Müslümanların akideleri, Müslümanların varlık sebebidir. Müslümanlar hangi mekânda ve hangi zamanda yaşarlarsa yaşasınlar, kendi akidelerinden ve akitlerinden sorumludur.
“Ey iman edenler! Akitlerinizi yerine getirin. İhramlı iken avlanmayı helâl saymamanız kaydıyla, okunacak (bildirilecek) olanlardan başka hayvanlar, size helâl kılındı. Şüphesiz Allah istediği hükmü verir.” (Maide Sûresi/ 1)
Bu âyet-i kerime, öncelikli olarak Kalû Belâ akdine, Kelime-i Şehadet akdine sahip çıkmamızı bizden istiyor. Müslümanlar olarak akidemiz bütün sözleşmelerimizin, bütün akitlerimizin miy’arı, ölçüsüdür. İmanın ölçüsüne uymayanın adı ister yasa olsun, ister anayasa olsun ve isterse başka bir şey olsun batıl ve atıldır. İmanın ölçüsü; Kur’ân’ın ölçüsüdür, Peygamberin sahih sünnetinin ölçüsüdür.
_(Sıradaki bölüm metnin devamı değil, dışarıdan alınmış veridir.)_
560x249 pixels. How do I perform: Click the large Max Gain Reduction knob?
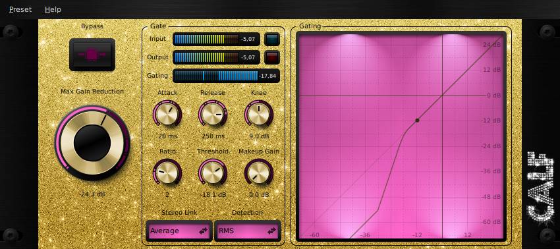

Örnek ve önderimiz Hz. Muhammed (sav) uyarıyor: “Birtakım adamlara ne oluyor ki, Allah’ın Kitabında olmayan şeyleri şart koşuyorlar. Allah’ın Kitabından olmayan şart batıldır, yüz tane olsa da. Zira Allah’ın hükmü en doğru olandır. Allah’ın şartı en doğru olandır.” (bk. Buhârî, Mekâtib,1-3,5; Şurt,10,17; Nesaî, Talâk, 31; Ahmed b. Hanbel, VI,183)
Allah’ın kitabında olmayan şartları ileri sürmek, Allah’ın kitabından alınmayan, Allah’ın kitabına uygunluk arz etmeyen aksine Allah’ın kitabıyla çelişen ve çatışan yasaları ve anayasaları Müslümanlara dayatmak, batıl ve atıldır. Böyle bir şeyi sevmek ve savunmak tevhid akidesine karşı sadakatsizliktir.